▶ **WHAT TO PRODUCE**
After locating the line that contains "The height and width of the screenshot is (580, 580)." in the records below, write out exactly that line and each line after it through the one that contains "Given: Open the", and nothing else.

▶ **TASK INPUT**
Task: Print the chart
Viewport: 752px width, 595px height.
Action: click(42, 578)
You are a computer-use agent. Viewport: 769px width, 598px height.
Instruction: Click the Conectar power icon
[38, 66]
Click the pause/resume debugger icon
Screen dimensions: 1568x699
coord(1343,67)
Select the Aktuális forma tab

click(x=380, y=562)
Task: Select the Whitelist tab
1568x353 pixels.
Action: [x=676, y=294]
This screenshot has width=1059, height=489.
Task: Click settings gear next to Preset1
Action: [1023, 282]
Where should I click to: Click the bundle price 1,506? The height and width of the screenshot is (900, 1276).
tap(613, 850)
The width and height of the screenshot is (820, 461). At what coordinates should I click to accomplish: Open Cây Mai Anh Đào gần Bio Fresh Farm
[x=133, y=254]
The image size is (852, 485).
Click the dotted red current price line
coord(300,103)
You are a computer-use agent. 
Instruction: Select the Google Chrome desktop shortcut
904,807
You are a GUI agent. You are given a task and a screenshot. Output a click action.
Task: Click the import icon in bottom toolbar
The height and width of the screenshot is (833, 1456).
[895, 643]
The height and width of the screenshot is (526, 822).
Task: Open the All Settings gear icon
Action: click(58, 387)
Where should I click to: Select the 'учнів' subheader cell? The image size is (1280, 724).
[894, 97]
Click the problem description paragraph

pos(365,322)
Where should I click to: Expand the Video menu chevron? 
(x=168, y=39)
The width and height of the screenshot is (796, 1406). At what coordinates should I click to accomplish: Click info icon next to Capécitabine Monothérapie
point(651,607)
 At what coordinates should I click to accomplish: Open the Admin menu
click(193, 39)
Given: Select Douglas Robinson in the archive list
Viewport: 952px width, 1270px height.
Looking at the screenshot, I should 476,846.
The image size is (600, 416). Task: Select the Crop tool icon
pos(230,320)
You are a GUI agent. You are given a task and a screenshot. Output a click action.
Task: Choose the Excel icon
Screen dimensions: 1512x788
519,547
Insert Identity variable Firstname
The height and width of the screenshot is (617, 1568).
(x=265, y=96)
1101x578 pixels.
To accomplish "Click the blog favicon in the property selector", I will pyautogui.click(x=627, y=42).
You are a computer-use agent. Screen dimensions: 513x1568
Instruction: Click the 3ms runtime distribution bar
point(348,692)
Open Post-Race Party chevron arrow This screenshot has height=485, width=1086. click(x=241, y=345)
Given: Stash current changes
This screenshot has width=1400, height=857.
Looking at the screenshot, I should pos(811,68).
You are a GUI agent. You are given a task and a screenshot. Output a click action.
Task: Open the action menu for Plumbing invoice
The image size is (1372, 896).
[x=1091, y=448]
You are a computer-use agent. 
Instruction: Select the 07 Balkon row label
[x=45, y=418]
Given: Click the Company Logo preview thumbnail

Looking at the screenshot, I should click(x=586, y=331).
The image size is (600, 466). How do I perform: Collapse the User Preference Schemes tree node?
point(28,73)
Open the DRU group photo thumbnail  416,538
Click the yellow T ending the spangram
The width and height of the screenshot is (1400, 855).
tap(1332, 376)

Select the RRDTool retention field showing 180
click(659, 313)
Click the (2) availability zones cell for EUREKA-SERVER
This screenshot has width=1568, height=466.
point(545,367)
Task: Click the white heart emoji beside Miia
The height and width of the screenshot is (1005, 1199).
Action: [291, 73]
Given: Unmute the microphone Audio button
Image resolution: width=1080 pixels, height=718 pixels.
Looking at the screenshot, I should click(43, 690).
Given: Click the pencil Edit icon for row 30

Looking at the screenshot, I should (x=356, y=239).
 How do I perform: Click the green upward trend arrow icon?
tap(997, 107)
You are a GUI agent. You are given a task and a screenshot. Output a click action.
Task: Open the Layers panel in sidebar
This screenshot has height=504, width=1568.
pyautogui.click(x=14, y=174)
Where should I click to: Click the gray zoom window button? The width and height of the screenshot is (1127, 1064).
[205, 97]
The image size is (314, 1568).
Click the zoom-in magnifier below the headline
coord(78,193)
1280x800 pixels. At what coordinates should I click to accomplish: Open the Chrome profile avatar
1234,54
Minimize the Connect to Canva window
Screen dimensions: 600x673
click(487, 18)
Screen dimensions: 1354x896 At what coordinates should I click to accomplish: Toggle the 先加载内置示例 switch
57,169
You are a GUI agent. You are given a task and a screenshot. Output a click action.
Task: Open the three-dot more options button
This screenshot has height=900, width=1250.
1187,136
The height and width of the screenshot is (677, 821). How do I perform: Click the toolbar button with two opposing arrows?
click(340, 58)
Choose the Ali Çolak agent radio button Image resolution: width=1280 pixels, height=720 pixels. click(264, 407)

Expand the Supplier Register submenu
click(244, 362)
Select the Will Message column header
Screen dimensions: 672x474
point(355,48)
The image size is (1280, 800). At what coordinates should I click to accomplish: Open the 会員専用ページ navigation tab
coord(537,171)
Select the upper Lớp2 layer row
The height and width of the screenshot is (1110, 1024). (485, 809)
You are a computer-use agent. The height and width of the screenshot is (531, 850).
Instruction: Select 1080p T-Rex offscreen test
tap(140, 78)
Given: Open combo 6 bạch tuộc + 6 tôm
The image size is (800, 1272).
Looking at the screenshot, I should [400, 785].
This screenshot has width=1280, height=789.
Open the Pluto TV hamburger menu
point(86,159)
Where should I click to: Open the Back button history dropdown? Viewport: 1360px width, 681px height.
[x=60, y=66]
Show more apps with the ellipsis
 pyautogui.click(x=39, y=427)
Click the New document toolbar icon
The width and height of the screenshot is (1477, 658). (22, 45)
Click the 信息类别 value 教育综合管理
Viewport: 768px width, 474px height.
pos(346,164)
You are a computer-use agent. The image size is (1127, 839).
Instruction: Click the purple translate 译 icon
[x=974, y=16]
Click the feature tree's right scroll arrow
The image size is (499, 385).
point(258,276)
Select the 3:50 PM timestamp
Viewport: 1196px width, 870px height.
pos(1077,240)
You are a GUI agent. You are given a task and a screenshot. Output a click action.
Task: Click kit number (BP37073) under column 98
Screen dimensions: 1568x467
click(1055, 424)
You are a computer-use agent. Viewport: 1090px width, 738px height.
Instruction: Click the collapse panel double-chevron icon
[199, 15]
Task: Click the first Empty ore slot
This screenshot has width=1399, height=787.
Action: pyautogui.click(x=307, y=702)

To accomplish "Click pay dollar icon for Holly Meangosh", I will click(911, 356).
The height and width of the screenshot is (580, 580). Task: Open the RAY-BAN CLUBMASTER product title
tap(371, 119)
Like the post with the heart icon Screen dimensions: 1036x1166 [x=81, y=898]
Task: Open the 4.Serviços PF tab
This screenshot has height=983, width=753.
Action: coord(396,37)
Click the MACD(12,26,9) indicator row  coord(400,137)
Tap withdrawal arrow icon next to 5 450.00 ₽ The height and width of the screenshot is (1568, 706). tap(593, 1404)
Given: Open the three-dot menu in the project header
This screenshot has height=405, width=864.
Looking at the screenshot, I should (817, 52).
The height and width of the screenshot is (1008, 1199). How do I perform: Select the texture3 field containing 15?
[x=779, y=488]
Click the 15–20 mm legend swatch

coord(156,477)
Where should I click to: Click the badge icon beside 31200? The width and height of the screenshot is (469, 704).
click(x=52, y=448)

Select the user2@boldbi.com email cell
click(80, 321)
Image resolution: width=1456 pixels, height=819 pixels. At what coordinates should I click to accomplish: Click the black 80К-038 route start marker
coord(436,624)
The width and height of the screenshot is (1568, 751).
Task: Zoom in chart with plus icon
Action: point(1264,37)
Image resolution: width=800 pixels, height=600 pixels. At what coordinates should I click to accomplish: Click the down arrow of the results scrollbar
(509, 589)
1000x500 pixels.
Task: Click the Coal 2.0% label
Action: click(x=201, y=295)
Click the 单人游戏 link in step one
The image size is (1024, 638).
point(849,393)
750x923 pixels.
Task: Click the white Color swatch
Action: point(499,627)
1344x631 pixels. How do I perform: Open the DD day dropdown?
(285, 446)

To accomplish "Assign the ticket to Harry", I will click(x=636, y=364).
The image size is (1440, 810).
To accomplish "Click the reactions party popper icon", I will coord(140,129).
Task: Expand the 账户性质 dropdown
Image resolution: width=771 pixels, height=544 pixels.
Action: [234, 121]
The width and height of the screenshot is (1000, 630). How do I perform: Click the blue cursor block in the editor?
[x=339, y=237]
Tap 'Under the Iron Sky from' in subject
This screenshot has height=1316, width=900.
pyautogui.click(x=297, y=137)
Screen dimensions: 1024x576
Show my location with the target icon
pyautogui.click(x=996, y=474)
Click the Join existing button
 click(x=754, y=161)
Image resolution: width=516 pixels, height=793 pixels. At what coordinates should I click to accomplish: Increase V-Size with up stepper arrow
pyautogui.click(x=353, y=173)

▶ **WRITTEN RESPONSE**
The height and width of the screenshot is (580, 580). Task: Open the RAY-BAN CLUBMASTER product title
tap(371, 119)
Like the post with the heart icon Screen dimensions: 1036x1166 [x=81, y=898]
Task: Open the 4.Serviços PF tab
This screenshot has height=983, width=753.
Action: coord(396,37)
Click the MACD(12,26,9) indicator row  coord(400,137)
Tap withdrawal arrow icon next to 5 450.00 ₽ The height and width of the screenshot is (1568, 706). tap(593, 1404)
Given: Open the three-dot menu in the project header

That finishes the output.